(Stored records)
■ ■ ■ ■

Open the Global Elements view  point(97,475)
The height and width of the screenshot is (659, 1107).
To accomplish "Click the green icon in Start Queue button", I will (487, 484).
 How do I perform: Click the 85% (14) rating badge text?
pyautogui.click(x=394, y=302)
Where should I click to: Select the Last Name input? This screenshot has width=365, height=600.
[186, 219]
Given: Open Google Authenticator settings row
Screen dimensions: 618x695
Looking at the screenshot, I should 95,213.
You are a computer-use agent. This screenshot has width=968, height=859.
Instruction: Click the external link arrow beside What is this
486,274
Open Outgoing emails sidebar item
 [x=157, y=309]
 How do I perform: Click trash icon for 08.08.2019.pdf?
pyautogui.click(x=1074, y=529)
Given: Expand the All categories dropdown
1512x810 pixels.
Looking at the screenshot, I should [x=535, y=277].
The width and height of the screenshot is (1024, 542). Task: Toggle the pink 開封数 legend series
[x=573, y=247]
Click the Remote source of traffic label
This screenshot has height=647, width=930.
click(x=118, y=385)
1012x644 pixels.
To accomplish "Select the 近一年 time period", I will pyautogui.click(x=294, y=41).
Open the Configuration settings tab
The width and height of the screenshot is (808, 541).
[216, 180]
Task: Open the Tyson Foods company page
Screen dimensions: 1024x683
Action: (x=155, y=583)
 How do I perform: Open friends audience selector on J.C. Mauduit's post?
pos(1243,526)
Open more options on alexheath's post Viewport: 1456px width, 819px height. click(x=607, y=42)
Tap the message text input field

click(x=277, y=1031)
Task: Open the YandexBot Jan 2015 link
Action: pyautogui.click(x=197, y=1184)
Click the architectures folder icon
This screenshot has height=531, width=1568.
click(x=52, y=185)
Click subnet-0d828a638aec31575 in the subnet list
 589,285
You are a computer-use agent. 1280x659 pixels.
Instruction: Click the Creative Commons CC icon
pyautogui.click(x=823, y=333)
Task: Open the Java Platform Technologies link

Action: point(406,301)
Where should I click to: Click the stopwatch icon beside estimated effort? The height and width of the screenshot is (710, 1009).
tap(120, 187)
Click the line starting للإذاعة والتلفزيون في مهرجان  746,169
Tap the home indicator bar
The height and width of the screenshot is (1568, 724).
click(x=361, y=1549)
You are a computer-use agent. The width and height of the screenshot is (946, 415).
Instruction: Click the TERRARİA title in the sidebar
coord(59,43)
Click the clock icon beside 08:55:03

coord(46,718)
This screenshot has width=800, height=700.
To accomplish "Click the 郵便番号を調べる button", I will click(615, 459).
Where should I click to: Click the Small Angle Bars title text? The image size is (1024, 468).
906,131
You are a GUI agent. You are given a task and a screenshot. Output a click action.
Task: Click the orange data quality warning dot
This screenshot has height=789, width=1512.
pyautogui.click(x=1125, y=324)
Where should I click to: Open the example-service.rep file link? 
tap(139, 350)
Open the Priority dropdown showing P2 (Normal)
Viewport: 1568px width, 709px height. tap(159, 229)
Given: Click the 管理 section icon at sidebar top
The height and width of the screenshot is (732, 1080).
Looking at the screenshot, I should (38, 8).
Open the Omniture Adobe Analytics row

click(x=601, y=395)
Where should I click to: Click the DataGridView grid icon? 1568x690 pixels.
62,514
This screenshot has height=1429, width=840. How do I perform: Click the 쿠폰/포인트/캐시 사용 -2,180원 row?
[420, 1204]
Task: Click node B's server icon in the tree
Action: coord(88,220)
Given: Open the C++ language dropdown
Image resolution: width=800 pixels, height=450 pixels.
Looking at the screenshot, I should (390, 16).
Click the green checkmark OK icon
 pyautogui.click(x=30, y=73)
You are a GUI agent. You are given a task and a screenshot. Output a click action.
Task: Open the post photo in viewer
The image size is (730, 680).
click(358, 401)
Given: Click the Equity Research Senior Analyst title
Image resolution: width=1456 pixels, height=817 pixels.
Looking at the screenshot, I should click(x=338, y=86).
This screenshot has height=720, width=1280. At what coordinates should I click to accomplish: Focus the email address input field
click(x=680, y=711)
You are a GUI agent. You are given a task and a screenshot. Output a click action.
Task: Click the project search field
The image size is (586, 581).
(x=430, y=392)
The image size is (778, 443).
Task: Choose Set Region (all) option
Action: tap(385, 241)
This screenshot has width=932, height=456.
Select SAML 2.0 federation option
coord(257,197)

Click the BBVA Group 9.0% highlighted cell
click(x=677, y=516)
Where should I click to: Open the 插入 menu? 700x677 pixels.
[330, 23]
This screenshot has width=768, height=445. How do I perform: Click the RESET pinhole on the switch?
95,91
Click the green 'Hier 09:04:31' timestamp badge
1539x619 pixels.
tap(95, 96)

■ ■ ■ ■

• [Task requirements]
Your reply must be the entries above, returned word for word.

• [Worked solution]
Open the Global Elements view  point(97,475)
The height and width of the screenshot is (659, 1107).
To accomplish "Click the green icon in Start Queue button", I will (487, 484).
 How do I perform: Click the 85% (14) rating badge text?
pyautogui.click(x=394, y=302)
Where should I click to: Select the Last Name input? This screenshot has width=365, height=600.
[186, 219]
Given: Open Google Authenticator settings row
Screen dimensions: 618x695
Looking at the screenshot, I should 95,213.
You are a computer-use agent. This screenshot has width=968, height=859.
Instruction: Click the external link arrow beside What is this
486,274
Open Outgoing emails sidebar item
 [x=157, y=309]
 How do I perform: Click trash icon for 08.08.2019.pdf?
pyautogui.click(x=1074, y=529)
Given: Expand the All categories dropdown
1512x810 pixels.
Looking at the screenshot, I should [x=535, y=277].
The width and height of the screenshot is (1024, 542). Task: Toggle the pink 開封数 legend series
[x=573, y=247]
Click the Remote source of traffic label
This screenshot has height=647, width=930.
click(x=118, y=385)
1012x644 pixels.
To accomplish "Select the 近一年 time period", I will pyautogui.click(x=294, y=41).
Open the Configuration settings tab
The width and height of the screenshot is (808, 541).
[216, 180]
Task: Open the Tyson Foods company page
Screen dimensions: 1024x683
Action: (x=155, y=583)
 How do I perform: Open friends audience selector on J.C. Mauduit's post?
pos(1243,526)
Open more options on alexheath's post Viewport: 1456px width, 819px height. click(x=607, y=42)
Tap the message text input field

click(x=277, y=1031)
Task: Open the YandexBot Jan 2015 link
Action: pyautogui.click(x=197, y=1184)
Click the architectures folder icon
This screenshot has height=531, width=1568.
click(x=52, y=185)
Click subnet-0d828a638aec31575 in the subnet list
 589,285
You are a computer-use agent. 1280x659 pixels.
Instruction: Click the Creative Commons CC icon
pyautogui.click(x=823, y=333)
Task: Open the Java Platform Technologies link

Action: point(406,301)
Where should I click to: Click the stopwatch icon beside estimated effort? The height and width of the screenshot is (710, 1009).
tap(120, 187)
Click the line starting للإذاعة والتلفزيون في مهرجان  746,169
Tap the home indicator bar
The height and width of the screenshot is (1568, 724).
click(x=361, y=1549)
You are a computer-use agent. The width and height of the screenshot is (946, 415).
Instruction: Click the TERRARİA title in the sidebar
coord(59,43)
Click the clock icon beside 08:55:03

coord(46,718)
This screenshot has width=800, height=700.
To accomplish "Click the 郵便番号を調べる button", I will click(615, 459).
Where should I click to: Click the Small Angle Bars title text? The image size is (1024, 468).
906,131
You are a GUI agent. You are given a task and a screenshot. Output a click action.
Task: Click the orange data quality warning dot
This screenshot has height=789, width=1512.
pyautogui.click(x=1125, y=324)
Where should I click to: Open the example-service.rep file link? 
tap(139, 350)
Open the Priority dropdown showing P2 (Normal)
Viewport: 1568px width, 709px height. tap(159, 229)
Given: Click the 管理 section icon at sidebar top
The height and width of the screenshot is (732, 1080).
Looking at the screenshot, I should (38, 8).
Open the Omniture Adobe Analytics row

click(x=601, y=395)
Where should I click to: Click the DataGridView grid icon? 1568x690 pixels.
62,514
This screenshot has height=1429, width=840. How do I perform: Click the 쿠폰/포인트/캐시 사용 -2,180원 row?
[420, 1204]
Task: Click node B's server icon in the tree
Action: coord(88,220)
Given: Open the C++ language dropdown
Image resolution: width=800 pixels, height=450 pixels.
Looking at the screenshot, I should (390, 16).
Click the green checkmark OK icon
 pyautogui.click(x=30, y=73)
You are a GUI agent. You are given a task and a screenshot. Output a click action.
Task: Open the post photo in viewer
The image size is (730, 680).
click(358, 401)
Given: Click the Equity Research Senior Analyst title
Image resolution: width=1456 pixels, height=817 pixels.
Looking at the screenshot, I should click(x=338, y=86).
This screenshot has height=720, width=1280. At what coordinates should I click to accomplish: Focus the email address input field
click(x=680, y=711)
You are a GUI agent. You are given a task and a screenshot. Output a click action.
Task: Click the project search field
The image size is (586, 581).
(x=430, y=392)
The image size is (778, 443).
Task: Choose Set Region (all) option
Action: tap(385, 241)
This screenshot has width=932, height=456.
Select SAML 2.0 federation option
coord(257,197)

Click the BBVA Group 9.0% highlighted cell
click(x=677, y=516)
Where should I click to: Open the 插入 menu? 700x677 pixels.
[330, 23]
This screenshot has width=768, height=445. How do I perform: Click the RESET pinhole on the switch?
95,91
Click the green 'Hier 09:04:31' timestamp badge
1539x619 pixels.
tap(95, 96)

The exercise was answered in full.